Exposure therapy for anxiety consists largely of putting people in situations where they are uncomfortable for long enough that they habituate to the discomfort and have it diminish. This increases the patient's life scope and makes the fear less incapacitating. Sitting with discomfort, just in general, seems to be an important life skill to practice and develop.

I don't mean in the sense of forcing yourself to burnout - but instead in the sense of questioning why you feel obliged to work to burnout, anyway. Sometimes even saying "I feel uncomfortable doing X" can immediately make the problem leap out starkly. Fear likes to go unacknowledged. Bring it forward into the light and actually calculate the risks and often it's far less intimidating than you believe it to be.

Comfort Fills A Void

This was as far as I got with my first draft of this post, which was around March 18. At the time of writing it's April 21. What brought me back? Another instance of this pattern in my life.
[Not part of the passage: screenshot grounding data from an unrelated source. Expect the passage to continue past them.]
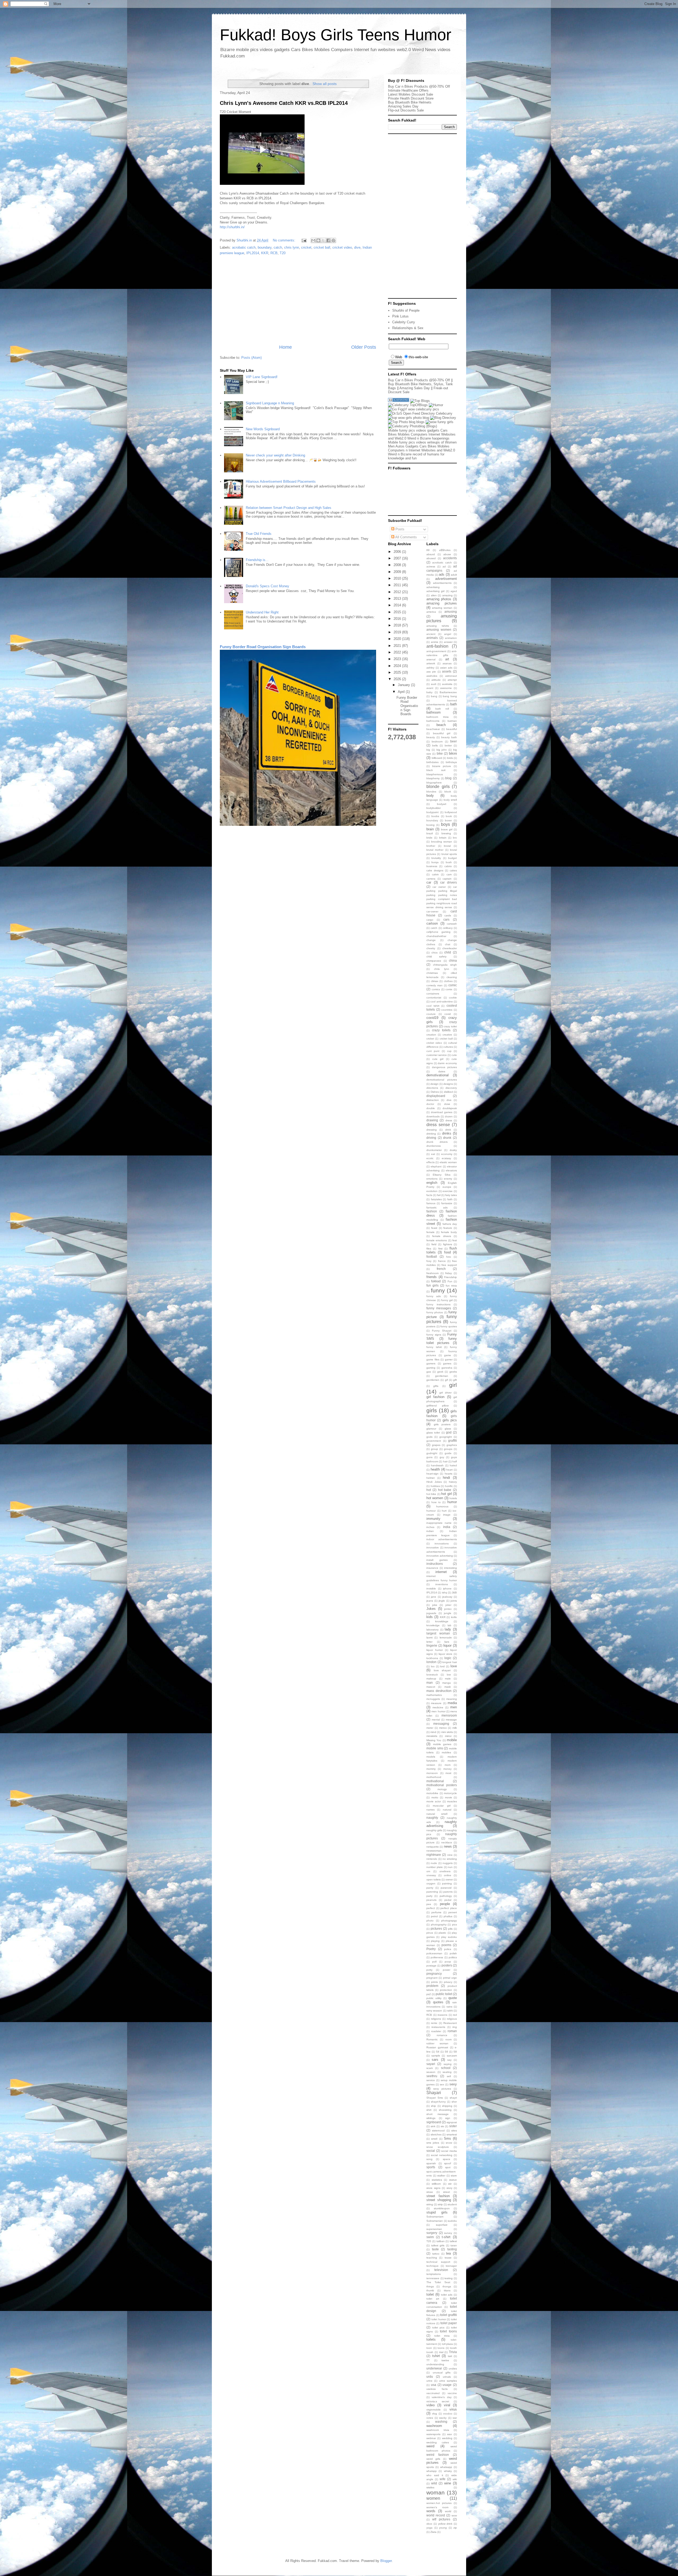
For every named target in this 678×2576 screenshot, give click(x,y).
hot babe (445, 1489)
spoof (447, 2163)
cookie (453, 997)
One of the things about social-media content is that it always provides something to do. It makes you never have to sit with boredom or empty spaces in your life. It's often addictive - it provides something to fill voids in your life. But the kind of fast content that sates boredom and keeps you scrolling isn't the kind of thing that actually satisfies you. It's potato-chip-like - tasty, enjoyable in the moment, extremely moreish.

The act of disengagement from something momentarily enjoyable is uncomfortable! Trying to regulate your social media consumption is uncomfortable, because it involves dealing with the facts of your actual usage and not what you think is going on. Anything that dissipates a comfortable illusion requires you to be able to not be comfortable for a moment.

Establishing a new focus account on discord, which doesn't have access to all the Social-Media parts of the service but does have access to the actual friends I like and know - that's something that involves looking at your habits and saying "maybe there's something not so great here." Admitting a flaw. And looking more in that direction, asking the questions of "Why are you spending so much time on Reddit?" and similar - that kind of thing also involves discomfort.

To have to sit with boredom for a little while sucks! I'm an ADD girl, give me my instant gratification! But it also lets me get together the activation energy to do something more fun, more satisfying, more real than most social media content. Because the main thing that you do with social media is watch other people go about their days. Why do that when you could do something interesting yourself?

I'm not saying that being on social media at all is invalid - I met all my girlfriends through discord! - but there's a difference between real friends and para-sociality and the latter is almost always a drain.

In Conclusion

The easiest thing, the path of least resistance, is often comfortable. It's less trouble than doing the satisfying thing, the ethical thing, or the friendly thing. So it's worth considering what your life makes comfortable for you and asking yourself if those things are what you would actually like to be doing.

This is different advice from "immediately put yourself in as much discomfort as you can handle." But a little push can sometimes help. Consider this a little nudge, from me to you. Maybe there's something you haven't been looking at. If you're scared of being seen, maybe turn your eyes onto your fear and make it scared of you.